┌────────

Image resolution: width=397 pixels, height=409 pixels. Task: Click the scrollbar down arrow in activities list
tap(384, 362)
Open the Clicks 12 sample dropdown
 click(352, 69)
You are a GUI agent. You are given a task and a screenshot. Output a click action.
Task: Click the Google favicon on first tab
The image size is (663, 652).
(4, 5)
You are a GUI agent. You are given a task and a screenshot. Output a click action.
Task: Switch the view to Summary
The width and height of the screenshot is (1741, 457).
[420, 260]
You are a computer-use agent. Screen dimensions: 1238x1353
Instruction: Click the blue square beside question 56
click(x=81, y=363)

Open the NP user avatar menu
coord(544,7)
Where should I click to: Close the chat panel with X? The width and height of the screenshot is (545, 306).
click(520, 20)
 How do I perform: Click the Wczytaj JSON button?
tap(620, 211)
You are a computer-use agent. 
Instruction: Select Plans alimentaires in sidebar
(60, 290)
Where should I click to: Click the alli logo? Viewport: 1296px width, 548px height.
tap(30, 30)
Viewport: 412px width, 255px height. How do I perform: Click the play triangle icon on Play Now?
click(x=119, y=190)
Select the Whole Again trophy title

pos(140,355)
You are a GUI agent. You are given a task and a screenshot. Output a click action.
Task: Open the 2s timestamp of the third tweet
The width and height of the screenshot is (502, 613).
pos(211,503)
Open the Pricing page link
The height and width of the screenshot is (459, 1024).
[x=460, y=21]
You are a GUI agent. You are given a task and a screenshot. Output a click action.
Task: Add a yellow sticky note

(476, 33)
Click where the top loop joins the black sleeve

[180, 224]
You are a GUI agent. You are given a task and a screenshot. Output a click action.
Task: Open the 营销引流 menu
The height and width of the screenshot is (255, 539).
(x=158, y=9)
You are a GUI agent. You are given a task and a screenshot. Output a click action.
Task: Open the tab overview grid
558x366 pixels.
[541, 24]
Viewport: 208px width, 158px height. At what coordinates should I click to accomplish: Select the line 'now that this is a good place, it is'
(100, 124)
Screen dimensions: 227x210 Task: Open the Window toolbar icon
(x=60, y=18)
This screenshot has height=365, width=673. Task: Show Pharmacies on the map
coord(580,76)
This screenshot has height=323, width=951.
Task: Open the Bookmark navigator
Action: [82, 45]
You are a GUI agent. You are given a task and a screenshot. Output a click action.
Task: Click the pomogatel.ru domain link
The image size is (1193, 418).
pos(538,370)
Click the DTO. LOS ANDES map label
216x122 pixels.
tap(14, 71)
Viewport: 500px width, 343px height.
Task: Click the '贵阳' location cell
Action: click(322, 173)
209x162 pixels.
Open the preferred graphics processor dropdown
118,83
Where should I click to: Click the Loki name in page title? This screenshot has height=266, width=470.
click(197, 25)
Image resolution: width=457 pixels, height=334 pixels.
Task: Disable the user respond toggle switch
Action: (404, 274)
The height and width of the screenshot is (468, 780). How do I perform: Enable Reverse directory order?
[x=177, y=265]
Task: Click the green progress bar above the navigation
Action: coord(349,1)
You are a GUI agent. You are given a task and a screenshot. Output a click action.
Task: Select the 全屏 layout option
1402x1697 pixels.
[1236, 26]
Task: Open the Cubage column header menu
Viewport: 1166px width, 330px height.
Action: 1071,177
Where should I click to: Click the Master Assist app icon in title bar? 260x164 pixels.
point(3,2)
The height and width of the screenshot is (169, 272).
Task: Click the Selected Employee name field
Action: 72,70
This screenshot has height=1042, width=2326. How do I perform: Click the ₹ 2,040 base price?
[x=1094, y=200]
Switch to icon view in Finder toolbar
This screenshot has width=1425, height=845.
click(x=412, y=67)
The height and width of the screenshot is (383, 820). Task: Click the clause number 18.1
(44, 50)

└────────

What to work on: What is needed is a single figure, the number of lines in the entries above that contain "computer".

Result: 2